Stellar multiplicity

strongly impacts the evolution of all components of a multiple system.

Binary interaction products

are direct probes of the outcome and the physics of binary interactions.

Observing Experience

During my studies as well as my PhD, I got the chance to conduct my own observations as well as service-mode observations for the community myself:

MPG/ESO 2.2m-telescope, Chile

  • 10 nights in 2015
  • 11 nights in 2016

Mercator telescope, Spain

  • 10 nights in 2018
  • 20 nights in 2019
  • 10 nights in 2020 (remotely)

I have vast experience working with high-resolution spectra as well as with integral-field spectroscopy. This was one of the reasons why I chose to work on SoXS, a new state-of-the-art spectrograph for the ESO-NTT, as my ESO duty work.

Over the last years, I was awarded the equivalent of over 5 nights as PI with the ESO VLT. This includes 3 nights with VLT/MUSE to study young open clusters in the Large Magellanic Cloud, and a monitoring program with VLTI/GRAVITY to study a Be binary system. To carry out a large-scale spectroscopic survey of massive Be stars, I have collected more than 75 nights of observations with the Mercator telescope. I was further involved in several successful VLT and HST proposals as a Co-I.

Main publications:

Investigating the possible binary origin of Be stars

About 20% of the massive galactic B stars are classical Be stars, observationally classified as such because their B-star spectrum is dominated by strong emission lines. While it has been shown that the formation of a circumstellar decretion disk, in which the emission originates, is linked to fast rotation of the central star, the origin of the rapid rotation remains unclear.

Different channels for the origin of the Be phenomenon have been proposed. One of them is based on binarity, proposing that Be stars are the mass gainers in post-mass-transfer binary systems. Apart from gaining mass, the stars also gained angular momentum, spinning them up to almost critical rotation rates. If the binary channel is the dominating one in the formation of massive Be stars, two clear and testable predictions emerge:

  • there should be a lack of Be stars in close binary systems with main-sequence (MS) companions
  • Be stars in binaries should have exotic companions such as envelope-stripped Helium stars, neutron stars and black holes

In a literature study of a sample of ~300 massive Be stars (with spectral types B1.5 and earlier) in the Milky Way, we found that there is a clear lack of reported Be stars in binary systems with close main-sequence companions. While the sample is inhomogeneous, this gives a first hint that the binary channel might be dominating in the formation of massive Be stars.

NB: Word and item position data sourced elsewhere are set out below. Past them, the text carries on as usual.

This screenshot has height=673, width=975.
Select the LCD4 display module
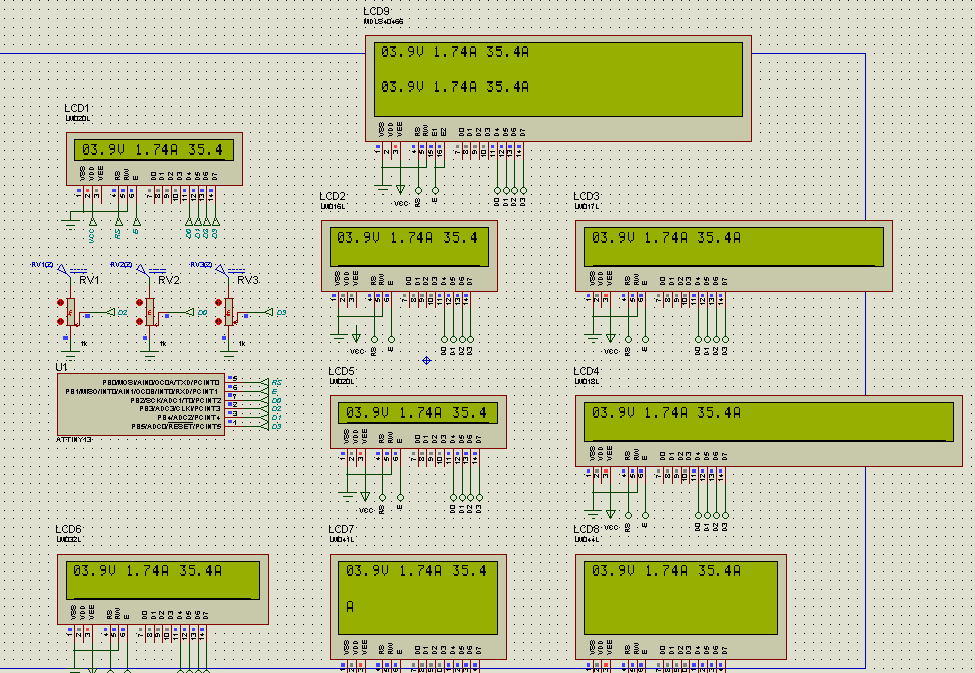pos(767,422)
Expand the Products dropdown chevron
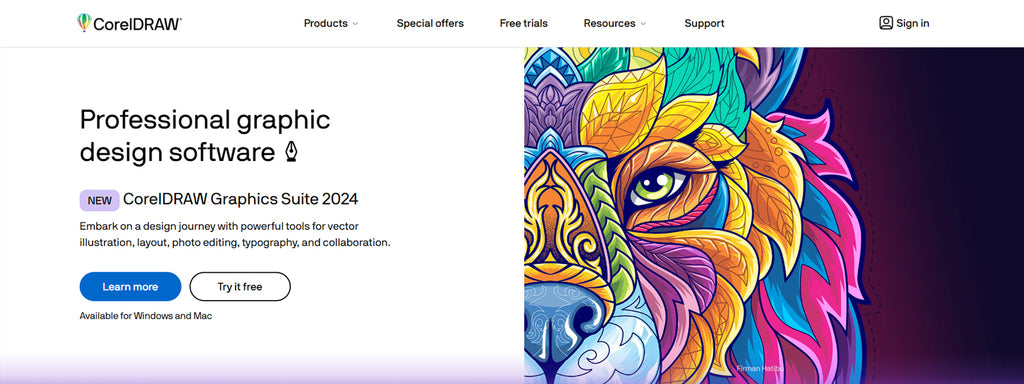The height and width of the screenshot is (384, 1024). tap(355, 24)
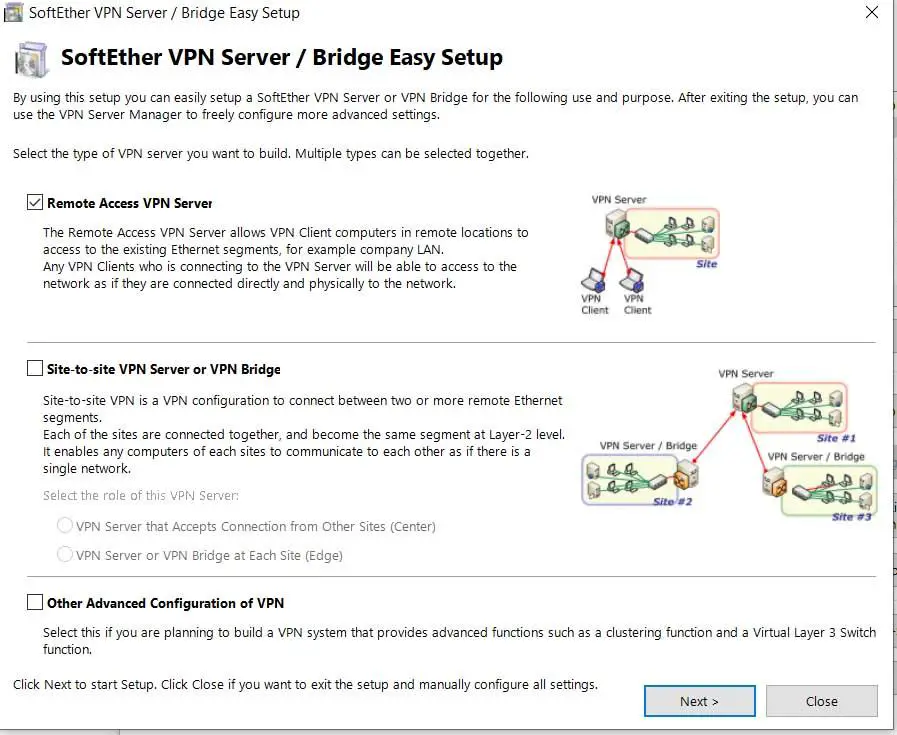Select the VPN Server Center role radio button
This screenshot has width=897, height=735.
coord(66,526)
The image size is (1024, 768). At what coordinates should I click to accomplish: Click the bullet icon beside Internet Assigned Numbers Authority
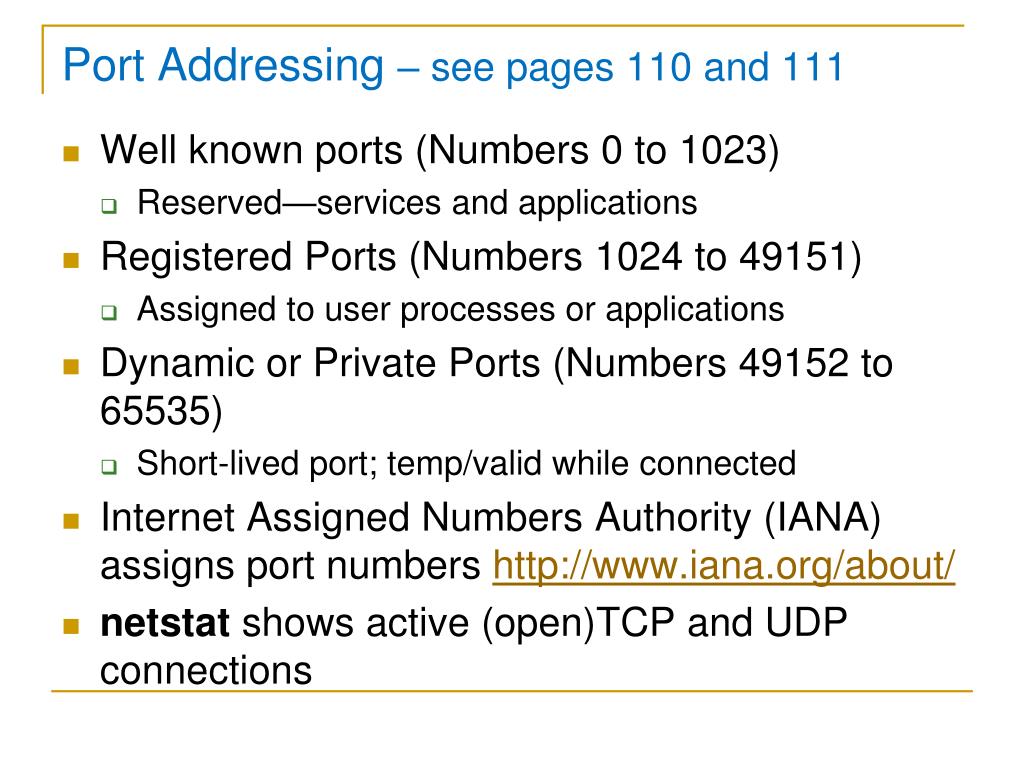click(71, 520)
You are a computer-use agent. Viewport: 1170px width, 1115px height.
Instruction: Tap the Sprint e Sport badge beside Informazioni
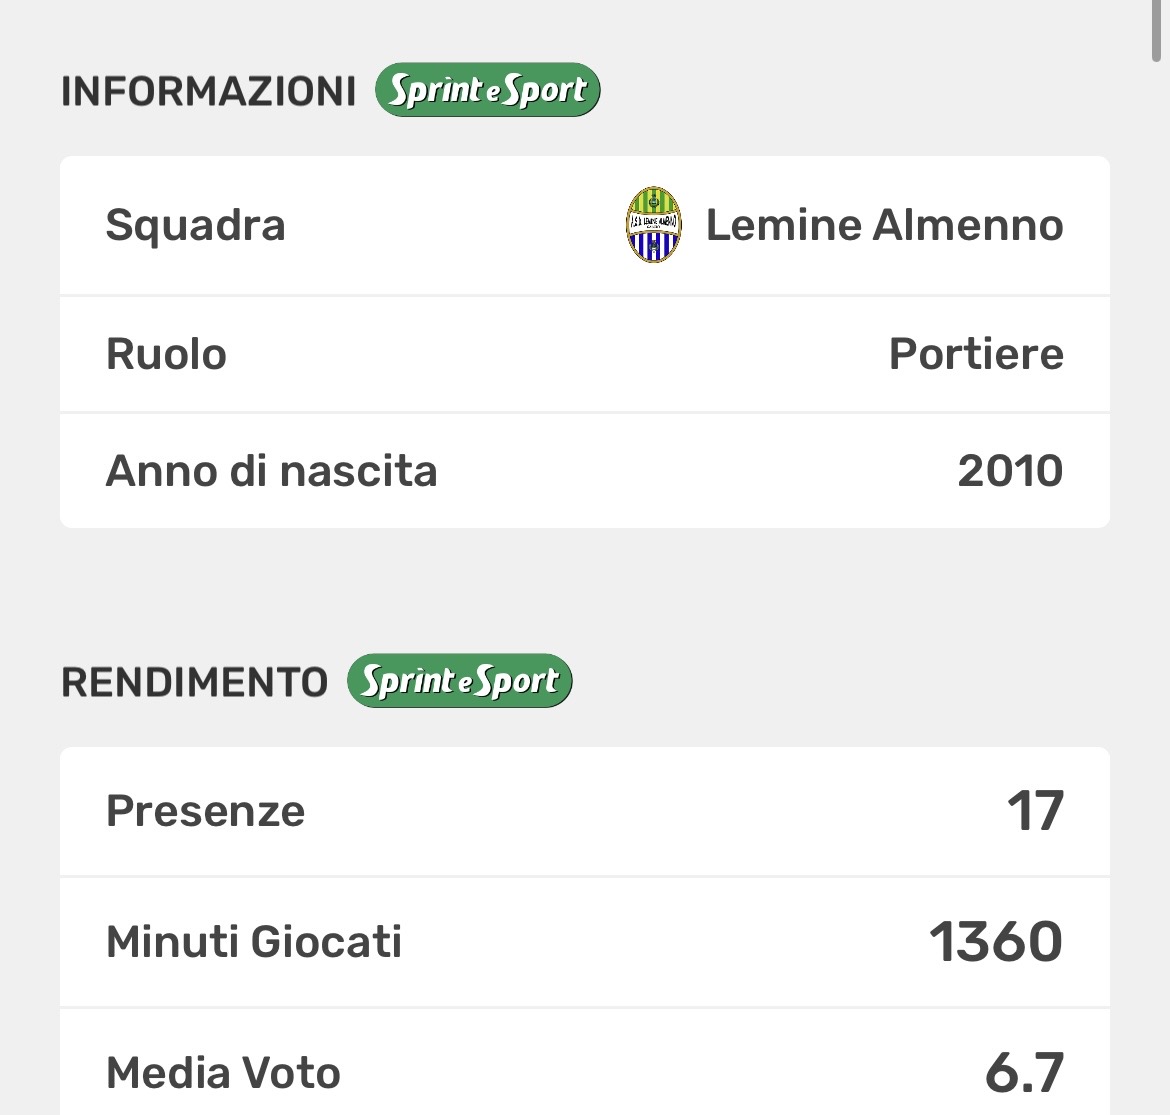[487, 91]
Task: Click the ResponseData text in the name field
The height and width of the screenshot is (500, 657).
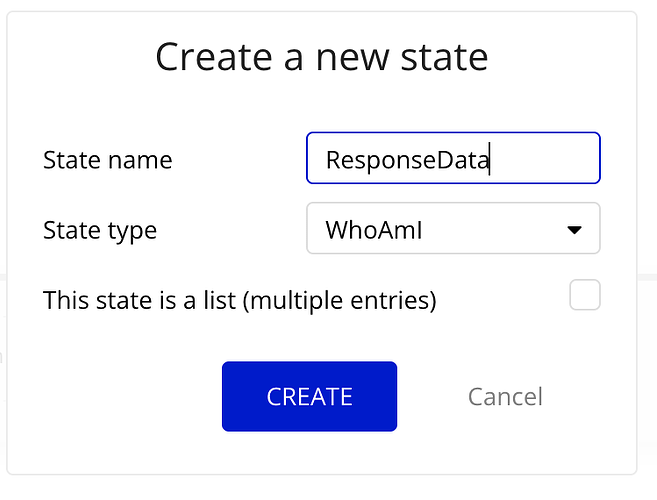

Schematic overview of the binary channel for Be star formation

Hunting for post-interaction systems in the SMC cluster NGC 330

When the integral field spectrograph MUSE mounted at UT4 of the VLT, Chile was equipped with a state-of-the-art adaptive optics module in summer 2017, it was possible for the first time to resolve the dense core of open stellar clusters in our neighboring galaxies, the Magellanic Clouds, and obtain spectra for its entire massive star population.

Using MUSE spectroscopy for NGC 330, a young, massive cluster in the Small Magellanic Cloud (SMC), we are able to provide a spectroscopic consensus of the massive star content of NGC 330.

RGB imagine of the cluster NGC 330 observed with MUSE

We confirm that there is a surprisingly large number of classical Be stars, that is rapidly rotating stars that display characteristics Balmer emission lines arising in a circumstellar decretion disk. Based on their position in the color-magnitude diagram, they are prime candidates for binary interaction products. Using the multi-epoch nature of the MUSE observations, we identify binary systems in the cluster. We find that the current binary fraction in NGC 330 is significantly lower than in young stellar cluster.

The RGB image shown here is constructed from the MUSE observations of NGC 330.